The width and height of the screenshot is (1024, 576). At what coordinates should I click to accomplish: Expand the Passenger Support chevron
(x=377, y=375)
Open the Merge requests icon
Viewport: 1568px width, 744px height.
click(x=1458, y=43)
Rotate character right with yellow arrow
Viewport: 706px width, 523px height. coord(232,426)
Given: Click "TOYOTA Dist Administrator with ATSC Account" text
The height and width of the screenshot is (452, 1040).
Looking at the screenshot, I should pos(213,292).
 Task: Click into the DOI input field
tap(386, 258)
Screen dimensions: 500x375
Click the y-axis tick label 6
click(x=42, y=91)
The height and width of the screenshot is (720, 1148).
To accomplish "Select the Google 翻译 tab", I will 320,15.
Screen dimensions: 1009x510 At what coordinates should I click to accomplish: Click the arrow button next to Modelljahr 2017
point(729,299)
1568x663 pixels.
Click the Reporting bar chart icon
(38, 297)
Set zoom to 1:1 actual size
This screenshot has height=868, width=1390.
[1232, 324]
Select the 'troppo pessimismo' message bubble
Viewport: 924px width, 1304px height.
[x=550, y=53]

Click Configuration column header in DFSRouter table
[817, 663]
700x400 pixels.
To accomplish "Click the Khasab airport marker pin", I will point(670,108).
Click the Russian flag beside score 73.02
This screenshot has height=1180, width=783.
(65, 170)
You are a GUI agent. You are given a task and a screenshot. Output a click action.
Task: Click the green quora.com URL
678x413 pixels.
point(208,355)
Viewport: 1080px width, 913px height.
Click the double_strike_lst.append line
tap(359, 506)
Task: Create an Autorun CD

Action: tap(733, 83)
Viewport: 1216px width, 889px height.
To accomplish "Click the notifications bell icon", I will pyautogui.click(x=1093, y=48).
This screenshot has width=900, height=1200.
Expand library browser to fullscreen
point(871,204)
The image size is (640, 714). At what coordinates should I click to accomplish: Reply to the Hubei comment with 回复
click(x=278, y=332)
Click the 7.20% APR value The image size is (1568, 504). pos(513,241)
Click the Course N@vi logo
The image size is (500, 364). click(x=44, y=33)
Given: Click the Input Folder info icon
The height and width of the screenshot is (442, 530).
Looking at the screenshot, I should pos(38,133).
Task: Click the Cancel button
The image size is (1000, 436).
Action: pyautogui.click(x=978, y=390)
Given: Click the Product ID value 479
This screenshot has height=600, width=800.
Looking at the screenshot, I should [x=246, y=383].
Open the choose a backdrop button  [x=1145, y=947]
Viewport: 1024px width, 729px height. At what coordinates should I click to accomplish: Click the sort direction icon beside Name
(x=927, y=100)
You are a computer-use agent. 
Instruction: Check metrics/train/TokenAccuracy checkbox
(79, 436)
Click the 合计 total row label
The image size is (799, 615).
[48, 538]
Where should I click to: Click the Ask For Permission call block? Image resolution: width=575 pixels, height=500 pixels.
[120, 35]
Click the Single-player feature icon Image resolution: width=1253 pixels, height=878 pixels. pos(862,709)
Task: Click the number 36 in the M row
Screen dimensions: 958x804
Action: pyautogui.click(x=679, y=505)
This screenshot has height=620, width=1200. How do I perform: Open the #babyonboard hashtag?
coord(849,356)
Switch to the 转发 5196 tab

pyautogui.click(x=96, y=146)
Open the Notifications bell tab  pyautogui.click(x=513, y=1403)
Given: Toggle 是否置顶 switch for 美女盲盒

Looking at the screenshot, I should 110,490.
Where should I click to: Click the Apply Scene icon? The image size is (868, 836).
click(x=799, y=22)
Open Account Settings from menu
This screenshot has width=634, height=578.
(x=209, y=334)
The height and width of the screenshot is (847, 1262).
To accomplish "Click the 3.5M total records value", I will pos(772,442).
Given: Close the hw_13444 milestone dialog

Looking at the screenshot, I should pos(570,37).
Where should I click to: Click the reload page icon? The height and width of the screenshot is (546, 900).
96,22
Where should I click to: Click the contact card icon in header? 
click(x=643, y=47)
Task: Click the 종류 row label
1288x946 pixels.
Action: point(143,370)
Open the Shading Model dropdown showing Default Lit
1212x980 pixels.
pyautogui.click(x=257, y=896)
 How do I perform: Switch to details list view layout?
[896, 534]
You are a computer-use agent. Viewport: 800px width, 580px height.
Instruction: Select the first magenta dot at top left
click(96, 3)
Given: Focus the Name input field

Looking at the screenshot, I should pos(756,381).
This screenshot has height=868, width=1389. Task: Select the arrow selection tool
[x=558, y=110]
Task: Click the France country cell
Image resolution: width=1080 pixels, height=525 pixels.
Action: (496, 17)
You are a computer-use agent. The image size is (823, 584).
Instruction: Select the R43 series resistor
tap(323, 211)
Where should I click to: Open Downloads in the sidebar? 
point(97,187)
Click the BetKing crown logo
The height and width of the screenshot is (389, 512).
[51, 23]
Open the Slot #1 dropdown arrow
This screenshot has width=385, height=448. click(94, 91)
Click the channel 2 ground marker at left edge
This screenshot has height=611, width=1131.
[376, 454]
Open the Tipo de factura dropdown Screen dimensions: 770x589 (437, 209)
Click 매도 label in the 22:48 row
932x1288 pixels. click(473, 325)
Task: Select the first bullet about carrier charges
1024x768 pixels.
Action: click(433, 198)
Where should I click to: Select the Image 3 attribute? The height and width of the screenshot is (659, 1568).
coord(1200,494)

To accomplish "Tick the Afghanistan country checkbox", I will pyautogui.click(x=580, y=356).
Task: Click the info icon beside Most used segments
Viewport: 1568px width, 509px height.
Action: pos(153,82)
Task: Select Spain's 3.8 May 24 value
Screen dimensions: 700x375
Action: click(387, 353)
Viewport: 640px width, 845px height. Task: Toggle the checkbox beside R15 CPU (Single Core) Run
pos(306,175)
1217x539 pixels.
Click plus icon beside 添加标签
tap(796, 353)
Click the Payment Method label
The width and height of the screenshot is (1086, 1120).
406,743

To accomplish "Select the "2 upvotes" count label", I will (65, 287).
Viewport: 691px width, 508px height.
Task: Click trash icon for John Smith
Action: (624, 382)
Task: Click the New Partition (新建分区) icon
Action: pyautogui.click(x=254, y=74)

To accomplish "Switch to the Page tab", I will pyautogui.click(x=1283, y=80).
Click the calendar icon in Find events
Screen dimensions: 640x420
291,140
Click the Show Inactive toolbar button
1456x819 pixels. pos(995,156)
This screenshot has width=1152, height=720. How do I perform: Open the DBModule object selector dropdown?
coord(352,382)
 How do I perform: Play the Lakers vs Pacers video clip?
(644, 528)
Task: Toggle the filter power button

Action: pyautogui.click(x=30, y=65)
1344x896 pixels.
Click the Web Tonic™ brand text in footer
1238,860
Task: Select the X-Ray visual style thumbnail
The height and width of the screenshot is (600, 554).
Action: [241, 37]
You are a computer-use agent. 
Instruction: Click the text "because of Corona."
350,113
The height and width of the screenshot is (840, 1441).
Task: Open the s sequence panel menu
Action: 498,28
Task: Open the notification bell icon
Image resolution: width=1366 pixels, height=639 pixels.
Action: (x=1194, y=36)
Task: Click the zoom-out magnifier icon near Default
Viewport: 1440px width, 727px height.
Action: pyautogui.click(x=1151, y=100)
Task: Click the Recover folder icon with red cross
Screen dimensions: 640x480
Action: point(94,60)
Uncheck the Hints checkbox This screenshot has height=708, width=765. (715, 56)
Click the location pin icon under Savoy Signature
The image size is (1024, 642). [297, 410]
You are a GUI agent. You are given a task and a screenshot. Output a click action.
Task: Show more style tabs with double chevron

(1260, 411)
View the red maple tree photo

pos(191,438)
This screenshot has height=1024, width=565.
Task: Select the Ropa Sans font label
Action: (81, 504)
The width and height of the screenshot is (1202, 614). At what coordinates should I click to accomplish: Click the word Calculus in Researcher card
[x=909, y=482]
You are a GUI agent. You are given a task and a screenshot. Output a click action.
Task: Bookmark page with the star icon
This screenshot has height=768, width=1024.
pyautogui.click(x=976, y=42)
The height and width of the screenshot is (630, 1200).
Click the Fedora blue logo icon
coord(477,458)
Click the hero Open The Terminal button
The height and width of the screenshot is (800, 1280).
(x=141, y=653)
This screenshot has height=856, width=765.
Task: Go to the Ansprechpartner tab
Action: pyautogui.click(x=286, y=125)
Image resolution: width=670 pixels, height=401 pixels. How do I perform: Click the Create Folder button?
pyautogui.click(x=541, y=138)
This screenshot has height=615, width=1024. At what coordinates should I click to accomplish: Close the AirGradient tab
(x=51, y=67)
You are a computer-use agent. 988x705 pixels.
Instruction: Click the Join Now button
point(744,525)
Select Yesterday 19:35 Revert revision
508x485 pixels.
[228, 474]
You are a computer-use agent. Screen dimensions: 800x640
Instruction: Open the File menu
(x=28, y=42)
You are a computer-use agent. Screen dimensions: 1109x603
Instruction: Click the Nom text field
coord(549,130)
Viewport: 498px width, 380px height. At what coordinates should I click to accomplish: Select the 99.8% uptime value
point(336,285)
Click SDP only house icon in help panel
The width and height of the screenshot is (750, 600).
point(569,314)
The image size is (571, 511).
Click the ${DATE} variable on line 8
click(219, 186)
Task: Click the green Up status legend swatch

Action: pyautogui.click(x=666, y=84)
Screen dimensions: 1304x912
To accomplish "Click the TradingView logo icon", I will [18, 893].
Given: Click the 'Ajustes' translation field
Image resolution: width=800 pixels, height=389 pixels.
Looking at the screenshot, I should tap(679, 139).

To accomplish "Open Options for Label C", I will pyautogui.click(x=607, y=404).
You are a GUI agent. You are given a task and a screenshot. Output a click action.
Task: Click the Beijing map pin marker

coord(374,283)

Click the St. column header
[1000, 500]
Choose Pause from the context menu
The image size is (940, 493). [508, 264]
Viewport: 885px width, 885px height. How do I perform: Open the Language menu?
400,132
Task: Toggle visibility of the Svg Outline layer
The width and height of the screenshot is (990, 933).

▶ [TASK TO COMPLETE]:
Extract from the records above the lines from the one containing "The height and width of the screenshot is (442, 530)." to the one containing "Given: Click the Product ID value 479", both lines included, exactly as they appear and with nothing else.

▶ [OUTPUT FOR THIS TASK]:
The height and width of the screenshot is (442, 530).
Looking at the screenshot, I should pos(38,133).
Task: Click the Cancel button
The image size is (1000, 436).
Action: pyautogui.click(x=978, y=390)
Given: Click the Product ID value 479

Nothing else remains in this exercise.